Counterattacking Ukrainian Assault Troops Have Reached Their Objective: A Russian Field's Army's Front-Line Base
But the 1st Assault Regiment may lack the combat power to capture Uspenivka
Nearly two months after Russia’s battlefield communications collapsed, and Ukraine launched a counteroffensive in the southeast to take advantage of the chaos, Ukrainian forces are closing in on their main objective in the area: the village of Uspenivka, the front-line base of the Russian 36th Combined Arms Army, one of two field armies aimed like daggers at the free city of Zaporizhzhia, 50 miles to the west.
When Elon Musk’s Starlink abruptly bricked Russia’s thousands of smuggled and stolen satellite terminals in early February, grounding many Russian drones and blinding many Russian headquarters, Ukrainian forces swiftly organized two battlegroups—and counterattacked.

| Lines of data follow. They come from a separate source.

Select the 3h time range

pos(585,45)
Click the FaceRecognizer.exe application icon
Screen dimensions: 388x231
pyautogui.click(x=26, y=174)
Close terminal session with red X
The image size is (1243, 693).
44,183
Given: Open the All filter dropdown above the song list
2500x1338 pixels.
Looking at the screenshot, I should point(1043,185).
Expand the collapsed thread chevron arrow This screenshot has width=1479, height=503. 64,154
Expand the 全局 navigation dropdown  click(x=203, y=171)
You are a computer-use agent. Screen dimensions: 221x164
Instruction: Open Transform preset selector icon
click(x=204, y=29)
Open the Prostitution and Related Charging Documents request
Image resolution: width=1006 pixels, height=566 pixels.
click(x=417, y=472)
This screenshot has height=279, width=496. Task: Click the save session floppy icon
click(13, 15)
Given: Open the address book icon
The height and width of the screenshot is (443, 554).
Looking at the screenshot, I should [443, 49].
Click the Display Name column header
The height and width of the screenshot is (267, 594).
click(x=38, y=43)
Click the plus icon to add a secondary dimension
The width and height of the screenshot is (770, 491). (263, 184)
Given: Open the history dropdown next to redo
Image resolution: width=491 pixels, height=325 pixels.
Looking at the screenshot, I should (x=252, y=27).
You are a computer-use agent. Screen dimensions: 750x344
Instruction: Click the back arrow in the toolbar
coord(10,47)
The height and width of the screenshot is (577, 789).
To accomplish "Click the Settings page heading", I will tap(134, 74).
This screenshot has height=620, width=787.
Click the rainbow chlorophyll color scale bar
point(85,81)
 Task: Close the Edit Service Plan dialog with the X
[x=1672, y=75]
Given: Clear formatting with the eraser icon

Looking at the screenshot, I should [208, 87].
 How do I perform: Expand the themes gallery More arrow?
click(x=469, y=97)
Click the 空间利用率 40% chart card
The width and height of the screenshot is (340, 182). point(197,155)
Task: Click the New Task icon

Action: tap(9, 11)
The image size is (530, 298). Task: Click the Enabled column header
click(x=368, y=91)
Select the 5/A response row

In the southern sector of the southeastern front, a battlegroup composed of elite assault units backed by mechanized units pushed back against Russian regiments clinging to the town of Huliaipole. The counterattack didn’t move the no-man’s-land very much, but it did blunt the Russians’ momentum toward Zaporizhzhia.
A second battlegroup made up of air assault, assault and mechanized units enjoyed greater success in the northern sector of the southeastern front. Led by the 95th Air Assault Brigade, the battlegroup swept through the no-man’s-land west of Uspenivka, clearing out potentially hundreds of Russian infantry.